*** Records for this task ***
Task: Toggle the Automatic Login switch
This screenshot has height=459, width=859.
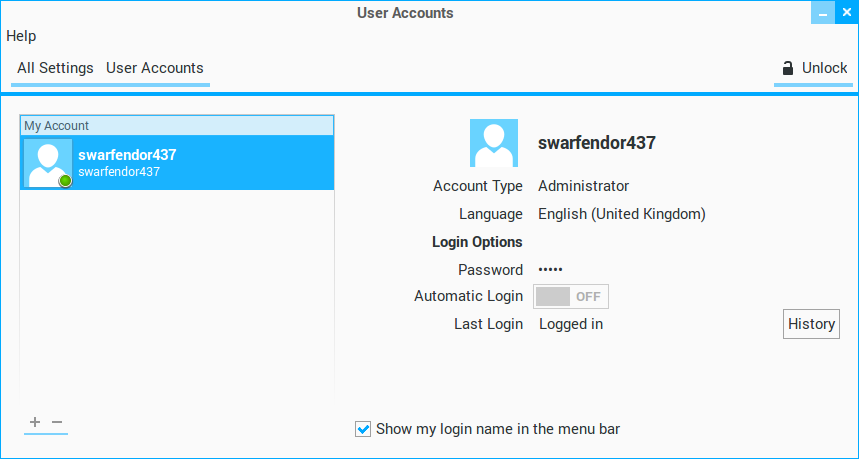Action: (x=571, y=297)
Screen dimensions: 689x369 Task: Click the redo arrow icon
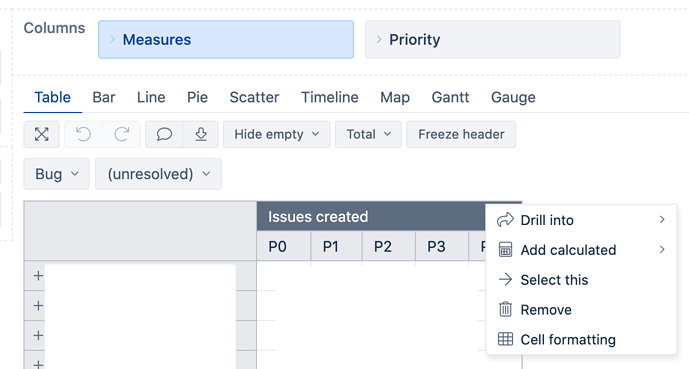[121, 134]
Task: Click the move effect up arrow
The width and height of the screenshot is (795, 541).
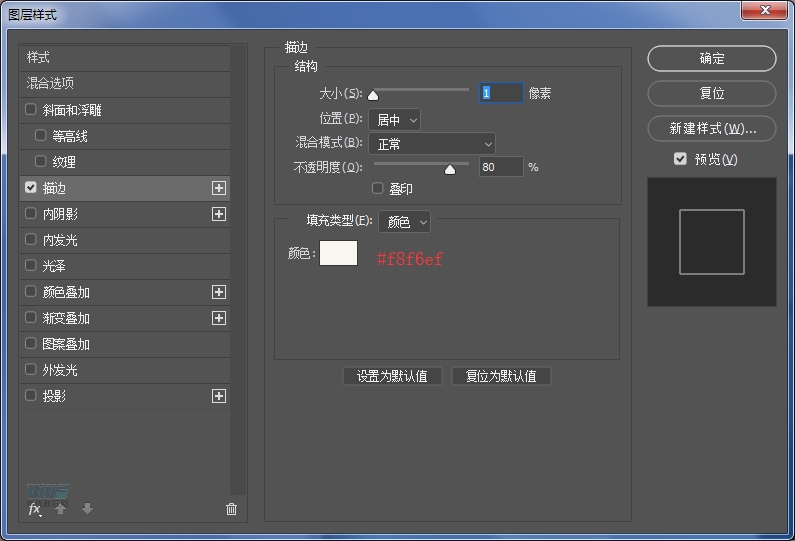Action: point(61,509)

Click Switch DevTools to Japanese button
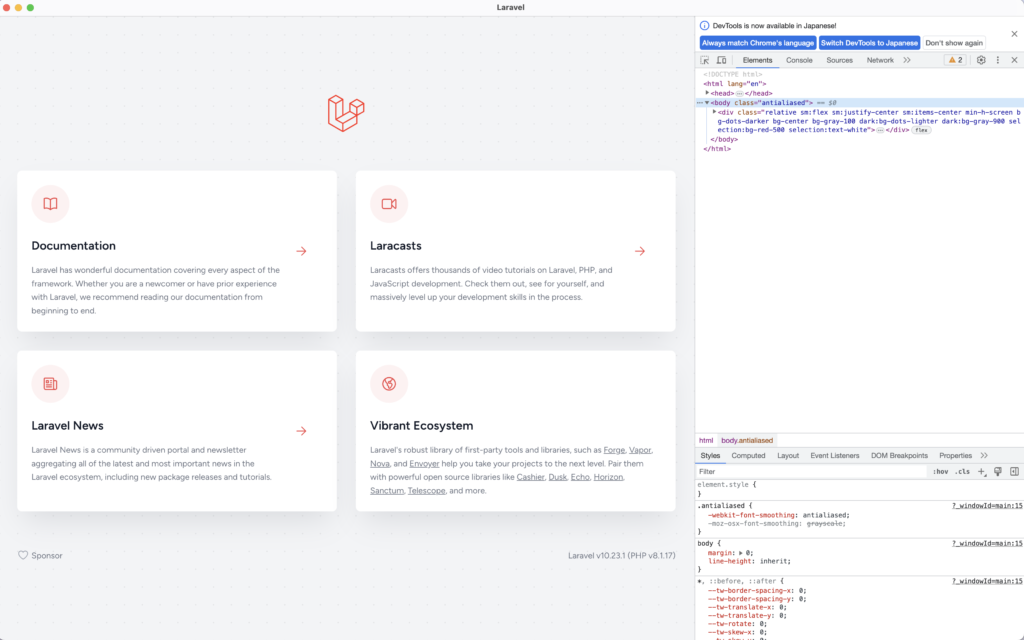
*** End of Records for this task ***
**Task details:** Print all the lines above exactly as they are, but without the pictures.

**Final answer:**
Task: Toggle the Automatic Login switch
This screenshot has height=459, width=859.
Action: (x=571, y=297)
Screen dimensions: 689x369 Task: Click the redo arrow icon
[121, 134]
Task: Click the move effect up arrow
The width and height of the screenshot is (795, 541).
Action: point(61,509)

Click Switch DevTools to Japanese button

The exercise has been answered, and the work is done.